O fio vive em ciclos. Na fase anágena ele cresce, e na fase telógena ele descansa antes de cair, dando lugar a um novo fio. Quando o estímulo hormonal encurta a fase de crescimento, cada ciclo devolve um fio mais curto e mais fino.

A di-hidrotestosterona (DHT) nasce da testosterona pela ação da enzima cinco-alfa-redutase. Por isso a literatura médica descreve a queda de cabelo de padrão como quadro de origem hormonal e genética.

Como saber se a queda é passageira ou progressiva?

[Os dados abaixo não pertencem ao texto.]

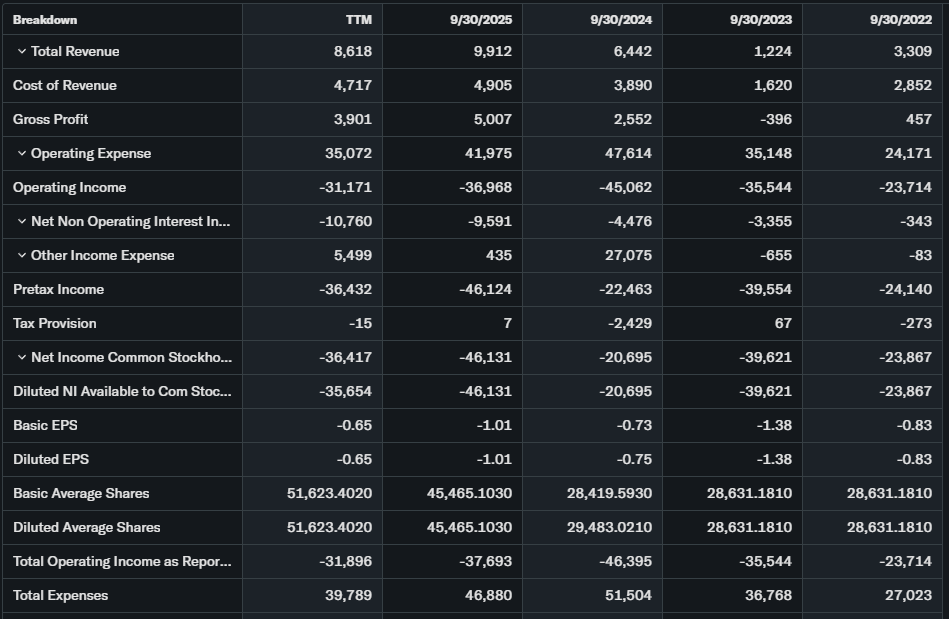949x619 pixels.
Task: Click TTM Total Revenue value 8,618
Action: tap(352, 52)
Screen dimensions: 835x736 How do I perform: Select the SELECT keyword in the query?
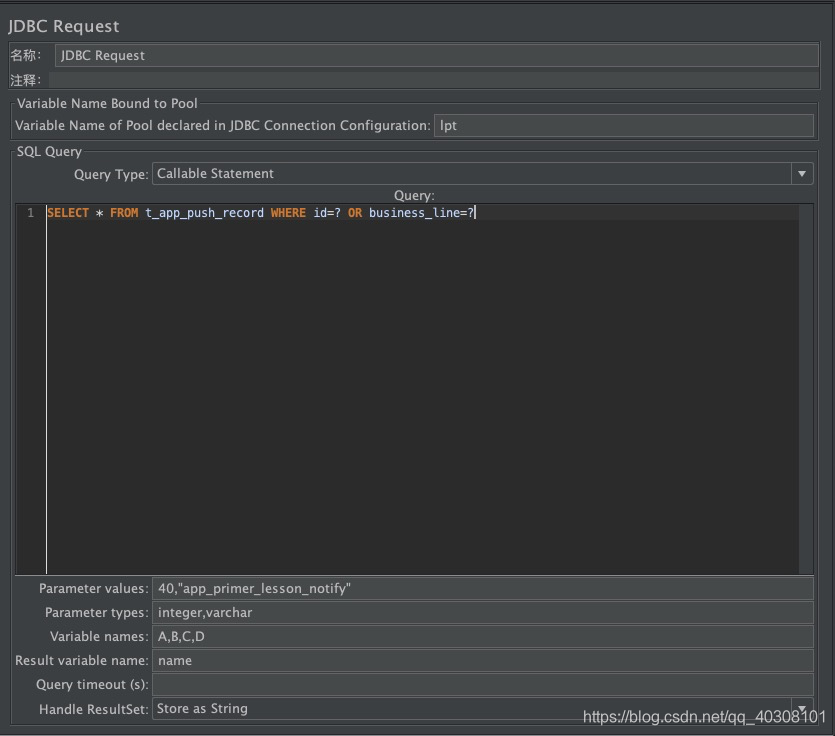click(x=67, y=212)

O critério prático combina a quantidade de fios perdidos por dia e o tempo transcorrido desde o fator desencadeante.

O material de orientação do Hospital Israelita Albert Einstein sobre queda de cabelo considera normal perder de cinquenta a cem fios por dia e descreve o eflúvio telógeno como perda difusa que aparece três ou quatro meses depois do gatilho, com tendência a se resolver.

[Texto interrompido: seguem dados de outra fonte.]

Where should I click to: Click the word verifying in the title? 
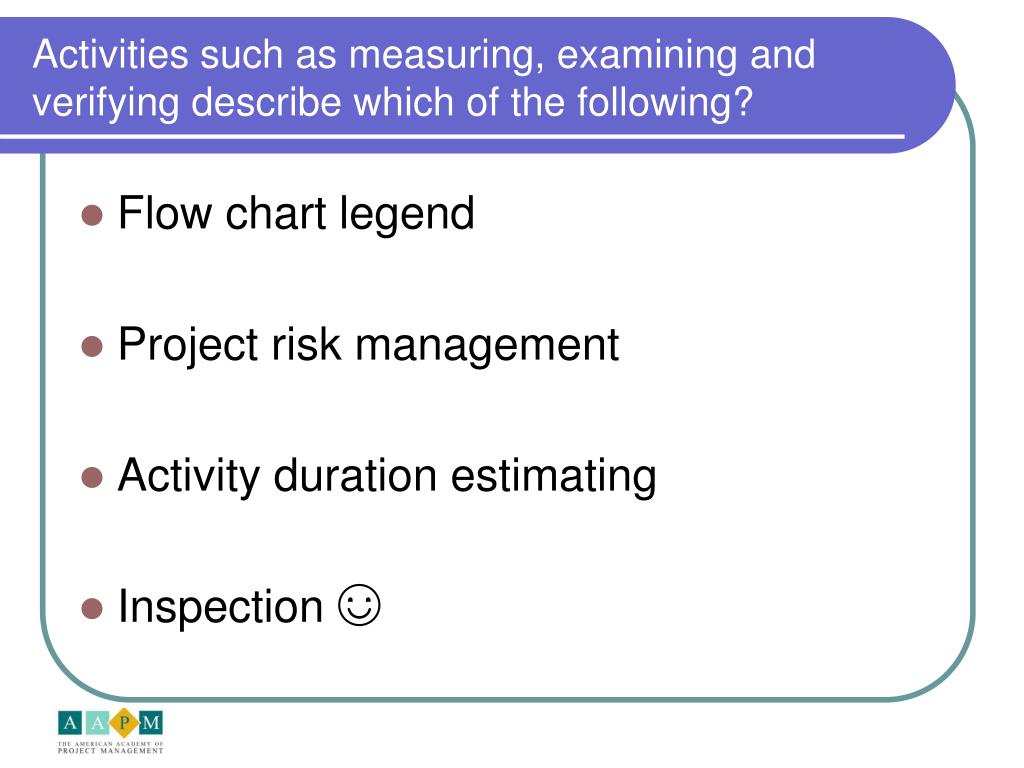[106, 103]
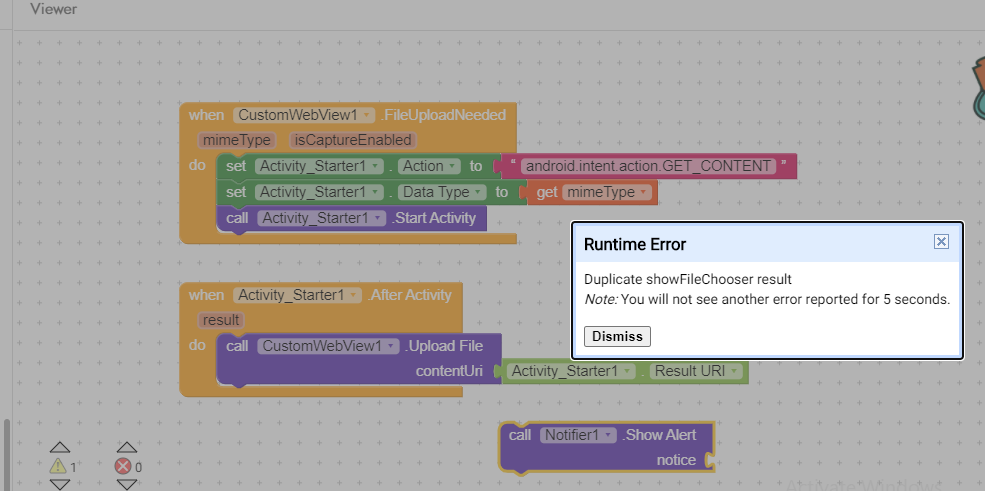Open the Action property dropdown
Viewport: 985px width, 491px height.
coord(453,166)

Comparativo montado com o material do Hospital Israelita Albert Einstein e com o capítulo do manual clínico StatPearls:

Característica Perda de padrão Eflúvio telógeno
Quando começa Em qualquer momento depois da puberdade 3 a 4 meses depois do fator desencadeante
Como evolui Quadro crônico e progressivo Costuma se resolver
Padrão da perda Afinamento em áreas específicas do couro cabeludo Perda difusa por todo o couro cabeludo
Mecanismo descrito Resposta exagerada aos andrógenos Resposta do organismo a um fator desencadeante

Os parâmetros que o adulto consegue observar antes da consulta:

  • Queda diária considerada normal pelo serviço hospitalar de referência: 50 a 100 fios
  • Intervalo típico do eflúvio telógeno depois do gatilho: de 3 meses a 4 meses
  • Pontos checados nos casos crônicos: deficiência de nutrientes e alterações da tireoide

O que precisa ser investigado antes de tratar o fio?

A investigação vem antes do tratamento, porque a mesma queixa pode ter origem hormonal, metabólica ou nutricional.

O material do hospital de referência cita anemia e alterações da tireoide entre os pontos checados nos casos crônicos, e essa etapa muda a conduta clínica, porque tratar apenas o fio deixa de lado a causa que sustenta a perda ao longo dos meses seguintes.

Eliphas Levi Assumpção Egg Gomes é médico com atuação em hormonologia e medicina do estilo de vida. O médico fundou o Instituto Evolvian, de Resende Costa, em Minas Gerais, que reúne atendimento médico e estético e oferece serviços que vão do acompanhamento hormonal à otomodelação, entre outros procedimentos.

O médico afirma: “Antes de tratar o fio, é preciso entender o que o organismo está sinalizando, porque não existe protocolo pronto que sirva para todo mundo quando a causa é hormonal ou metabólica.”

O médico acrescenta: “Cuidar da saúde do cabelo faz parte de um projeto maior de longevidade, porque o novo luxo é ter saúde para viver tudo aquilo que a pessoa já conquistou.”

Para o especialista, a leitura do quadro passa pelo funcionamento hormonal e metabólico de cada pessoa, o que explica por que duas queixas parecidas seguem caminhos diferentes de investigação.

Que sinais de queda de cabelo pedem avaliação médica com dermatologista?

Alguns sinais indicam que a queda de cabelo saiu do esperado e pede consulta com dermatologista.

Perda que persiste por meses, falhas visíveis no couro cabeludo, afinamento progressivo em áreas específicas e queda acompanhada de outros sintomas do organismo compõem o conjunto que motiva a busca por atendimento, segundo as orientações de sociedades médicas e de serviços hospitalares de referência.

Os sinais que costumam mudar a conduta:

  • Perda que se mantém acima do intervalo de 50 a 100 fios por dia
  • Falhas ou afinamento concentrados em áreas específicas do couro cabeludo
  • Queda que continua mais de 4 meses depois do fator desencadeante
  • Queda acompanhada de cansaço, alterações de peso ou outros sintomas persistentes

O diagnóstico depende de consulta presencial. Consulte um dermatologista para orientação personalizada, porque só o exame individual define a causa da queda e a conduta indicada para cada caso.